● Collected data entries
——————————

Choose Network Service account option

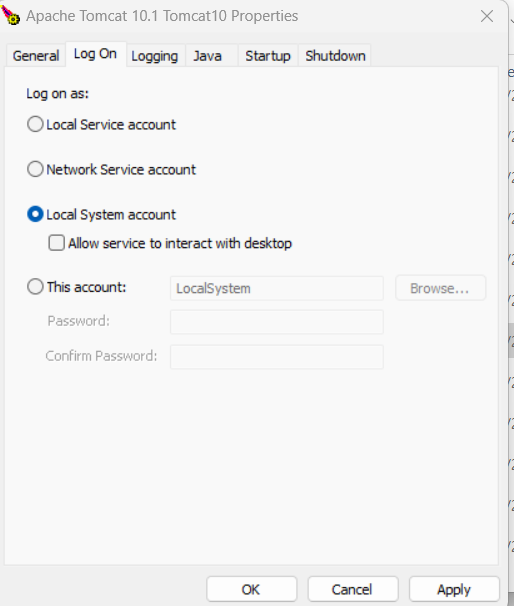[x=35, y=169]
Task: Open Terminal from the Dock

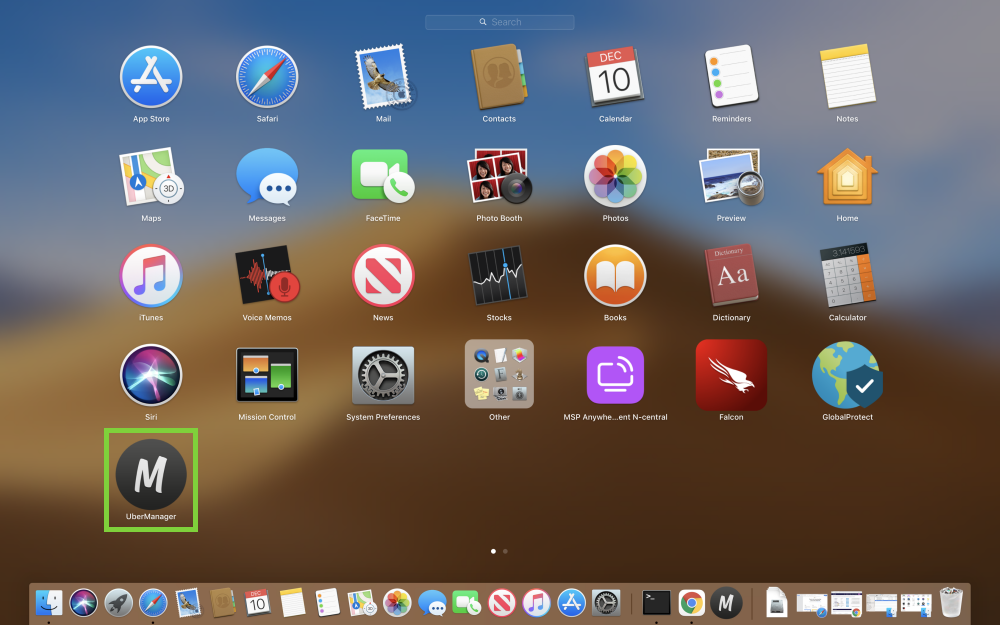Action: (656, 602)
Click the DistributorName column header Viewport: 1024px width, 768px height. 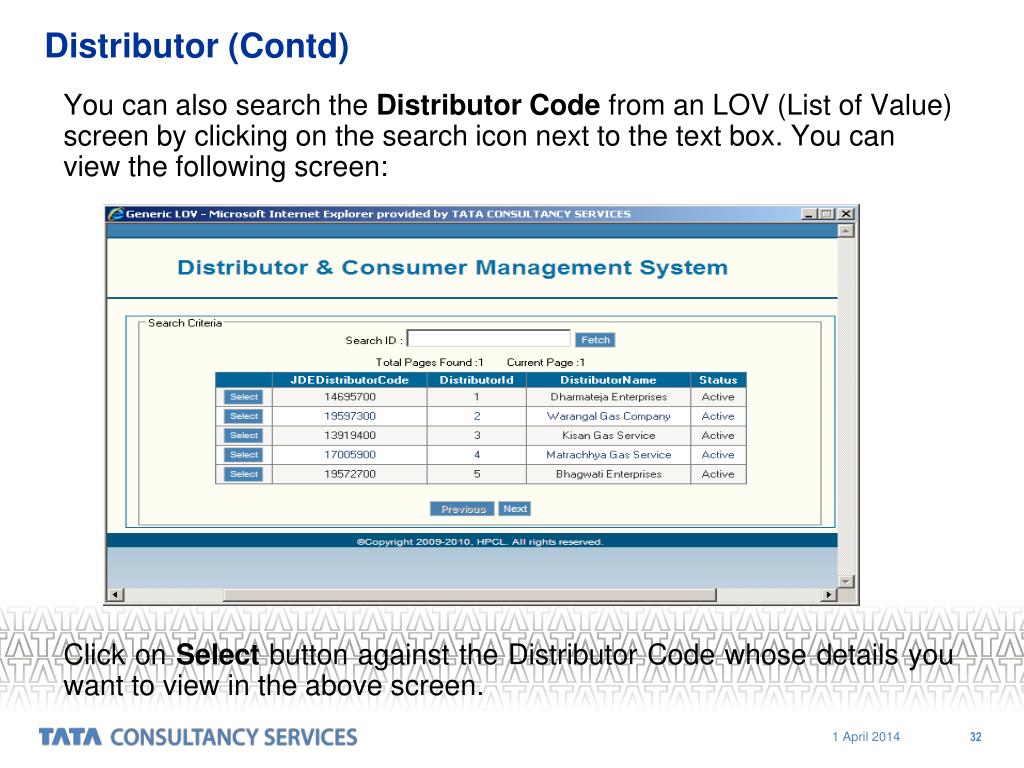point(608,380)
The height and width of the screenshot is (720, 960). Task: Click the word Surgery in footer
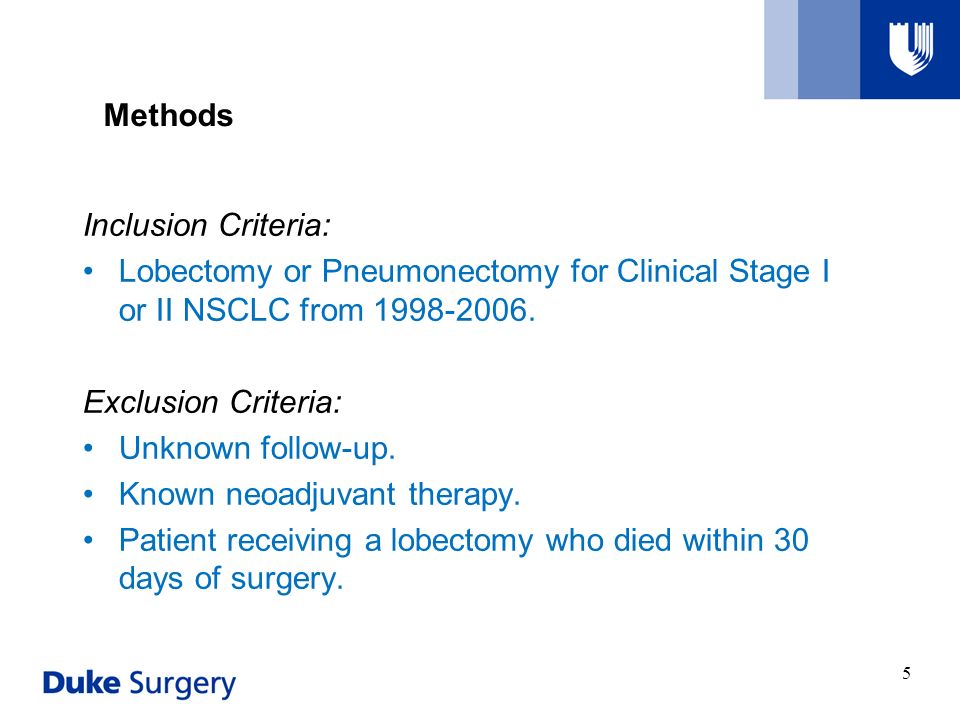[x=182, y=684]
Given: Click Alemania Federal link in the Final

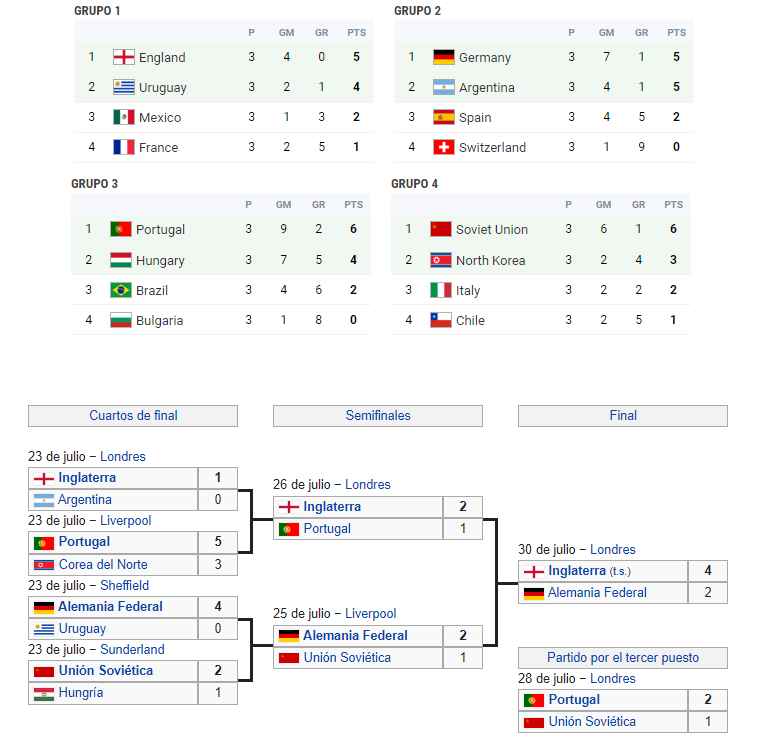Looking at the screenshot, I should pos(597,592).
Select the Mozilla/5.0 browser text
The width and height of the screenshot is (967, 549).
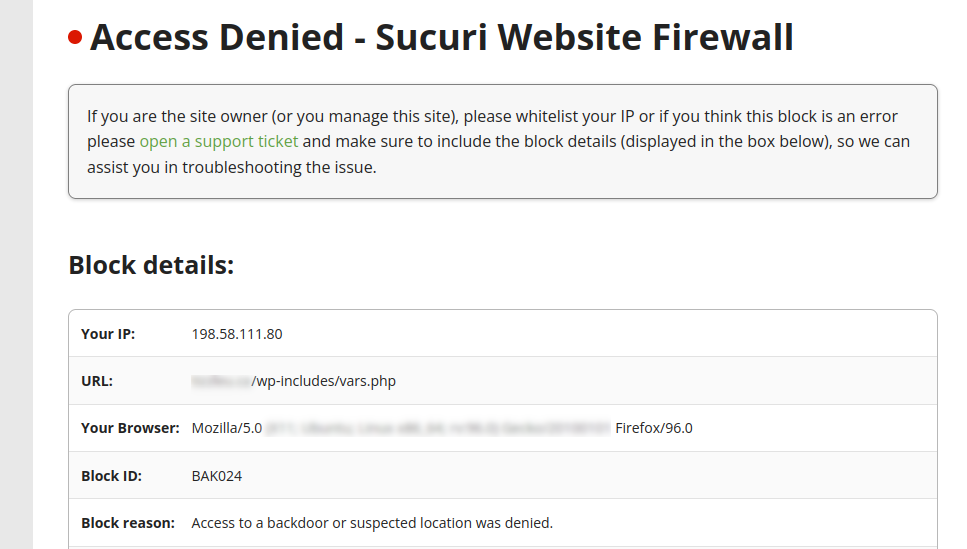(x=226, y=428)
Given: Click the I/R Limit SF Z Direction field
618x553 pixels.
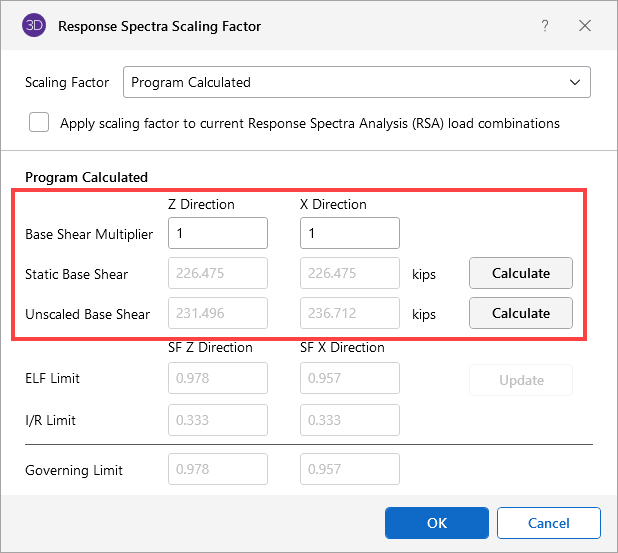Looking at the screenshot, I should click(218, 420).
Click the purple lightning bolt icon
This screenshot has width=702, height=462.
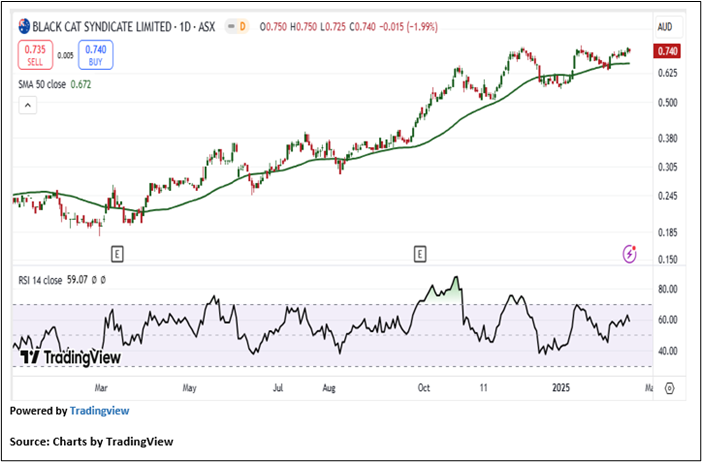coord(629,253)
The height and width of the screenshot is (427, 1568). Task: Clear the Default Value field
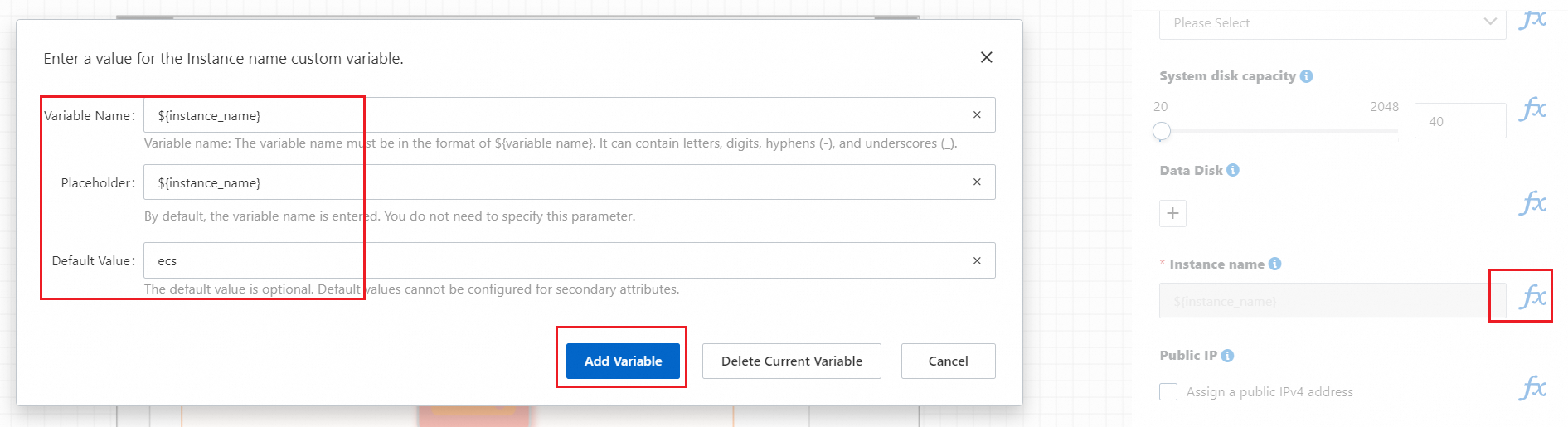click(977, 260)
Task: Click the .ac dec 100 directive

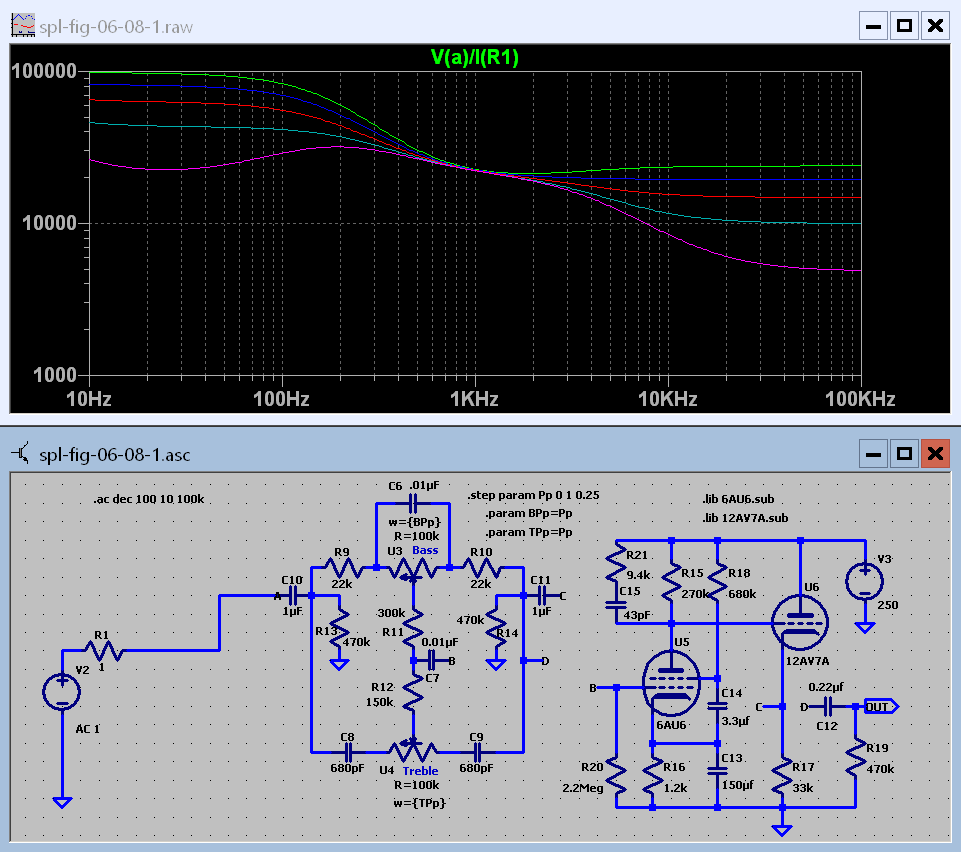Action: [x=148, y=498]
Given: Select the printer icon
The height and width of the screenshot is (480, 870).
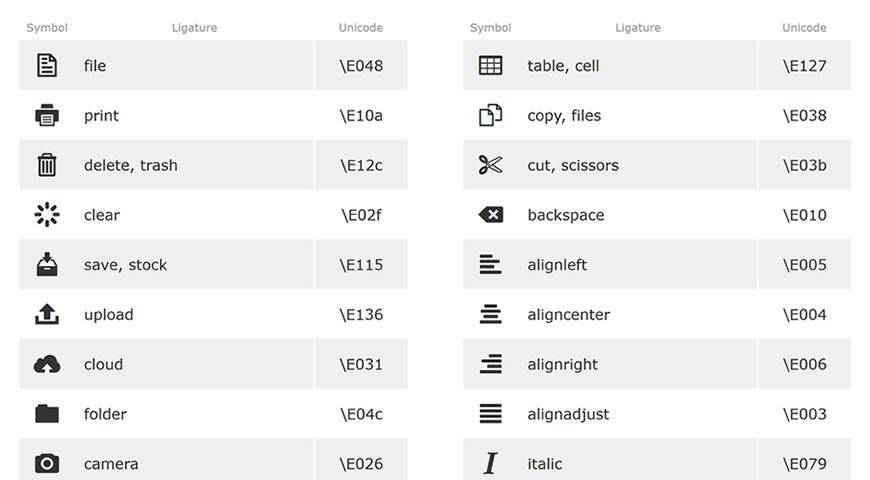Looking at the screenshot, I should coord(47,116).
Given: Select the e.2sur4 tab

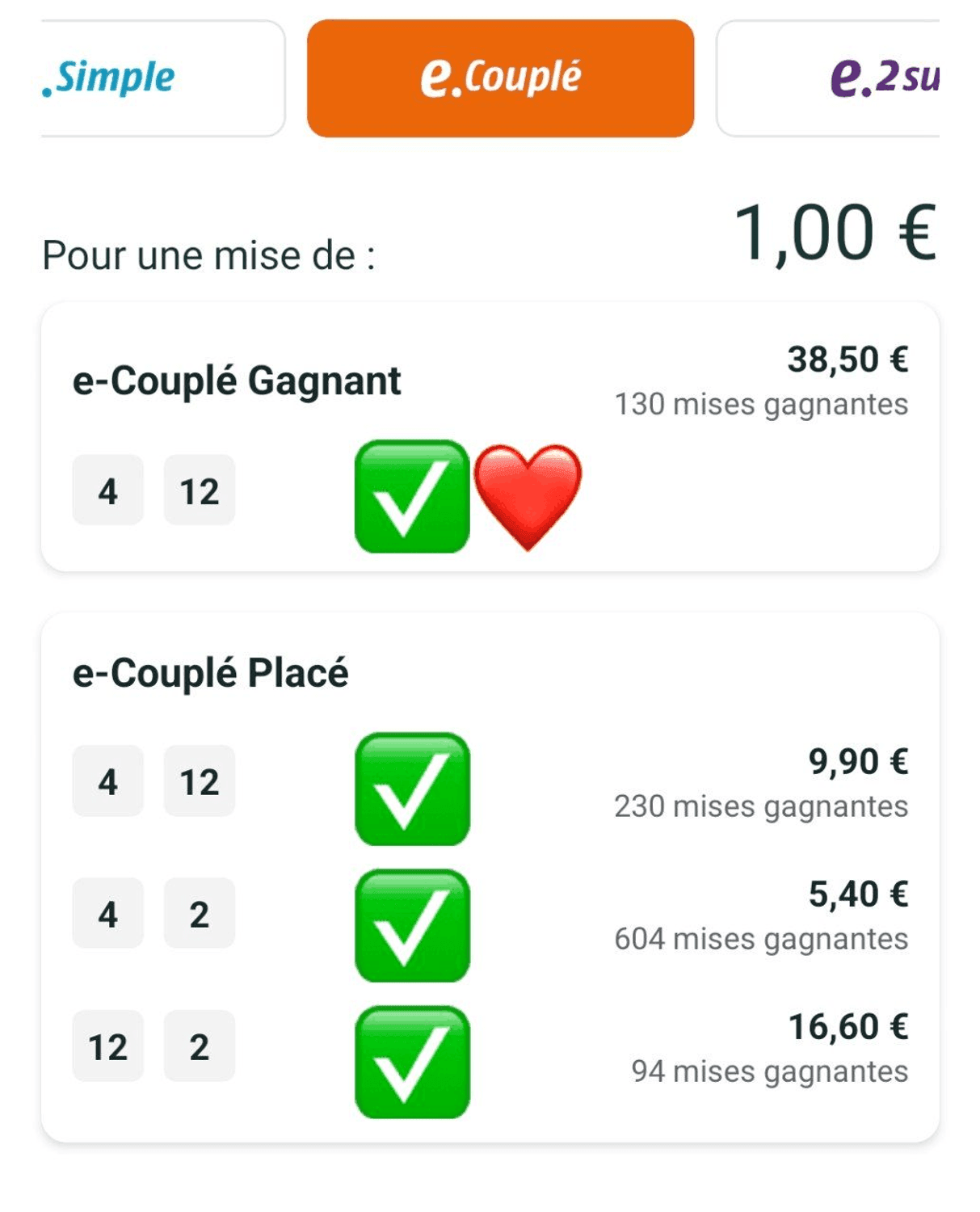Looking at the screenshot, I should [828, 78].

——————————

● ACTION ITEM
Repeat, exactly and with no pictures, each line from the line that holds "This screenshot has width=702, height=462." through the last line of the records above.

● ANSWER SPACE
This screenshot has width=702, height=462.
coord(629,253)
The height and width of the screenshot is (427, 1568). Task: Clear the Default Value field
click(977, 260)
Task: Click the .ac dec 100 directive

Action: [x=148, y=498]
Given: Select the printer icon
The height and width of the screenshot is (480, 870).
Looking at the screenshot, I should coord(47,116).
Given: Select the e.2sur4 tab

Looking at the screenshot, I should [828, 78].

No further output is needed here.